Try it — From the line containing "Screen dimensions: 1512x786" to the last line of the records, please reproduce every line exactly and nothing more.

Material for this task —
━━━

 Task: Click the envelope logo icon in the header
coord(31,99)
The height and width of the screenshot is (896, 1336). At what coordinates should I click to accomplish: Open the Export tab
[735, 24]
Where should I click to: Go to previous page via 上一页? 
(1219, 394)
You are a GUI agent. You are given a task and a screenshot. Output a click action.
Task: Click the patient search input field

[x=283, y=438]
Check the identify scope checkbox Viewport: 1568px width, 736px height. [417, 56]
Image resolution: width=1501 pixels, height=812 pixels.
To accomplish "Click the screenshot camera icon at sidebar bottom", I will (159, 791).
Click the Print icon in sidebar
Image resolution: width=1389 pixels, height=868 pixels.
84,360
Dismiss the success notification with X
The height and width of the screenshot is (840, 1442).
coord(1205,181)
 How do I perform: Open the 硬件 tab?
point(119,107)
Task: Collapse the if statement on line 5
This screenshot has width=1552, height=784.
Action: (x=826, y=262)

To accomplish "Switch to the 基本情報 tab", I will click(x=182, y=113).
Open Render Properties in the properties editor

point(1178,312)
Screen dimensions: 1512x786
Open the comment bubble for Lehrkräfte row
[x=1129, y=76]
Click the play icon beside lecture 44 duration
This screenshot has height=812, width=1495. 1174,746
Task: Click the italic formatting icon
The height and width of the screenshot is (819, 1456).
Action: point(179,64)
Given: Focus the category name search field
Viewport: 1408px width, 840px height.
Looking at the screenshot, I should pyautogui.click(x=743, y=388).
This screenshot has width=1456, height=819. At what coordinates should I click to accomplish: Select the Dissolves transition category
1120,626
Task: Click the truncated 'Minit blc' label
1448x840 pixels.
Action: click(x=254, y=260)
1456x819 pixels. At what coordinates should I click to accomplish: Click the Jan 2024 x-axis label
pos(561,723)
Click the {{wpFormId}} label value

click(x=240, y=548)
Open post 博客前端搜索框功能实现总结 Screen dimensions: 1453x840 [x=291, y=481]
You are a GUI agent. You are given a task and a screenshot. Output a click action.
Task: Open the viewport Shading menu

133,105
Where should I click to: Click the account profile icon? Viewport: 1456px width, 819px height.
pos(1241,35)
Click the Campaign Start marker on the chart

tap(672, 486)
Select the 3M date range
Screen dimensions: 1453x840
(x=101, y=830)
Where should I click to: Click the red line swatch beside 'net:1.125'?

━━━

Reply —
Screen dimensions: 1512x786
Open the comment bubble for Lehrkräfte row
[x=1129, y=76]
Click the play icon beside lecture 44 duration
This screenshot has height=812, width=1495. 1174,746
Task: Click the italic formatting icon
The height and width of the screenshot is (819, 1456).
Action: point(179,64)
Given: Focus the category name search field
Viewport: 1408px width, 840px height.
Looking at the screenshot, I should pyautogui.click(x=743, y=388).
This screenshot has width=1456, height=819. At what coordinates should I click to accomplish: Select the Dissolves transition category
1120,626
Task: Click the truncated 'Minit blc' label
1448x840 pixels.
Action: click(x=254, y=260)
1456x819 pixels. At what coordinates should I click to accomplish: Click the Jan 2024 x-axis label
pos(561,723)
Click the {{wpFormId}} label value

click(x=240, y=548)
Open post 博客前端搜索框功能实现总结 Screen dimensions: 1453x840 [x=291, y=481]
You are a GUI agent. You are given a task and a screenshot. Output a click action.
Task: Open the viewport Shading menu

133,105
Where should I click to: Click the account profile icon? Viewport: 1456px width, 819px height.
pos(1241,35)
Click the Campaign Start marker on the chart

tap(672, 486)
Select the 3M date range
Screen dimensions: 1453x840
(x=101, y=830)
Where should I click to: Click the red line swatch beside 'net:1.125'?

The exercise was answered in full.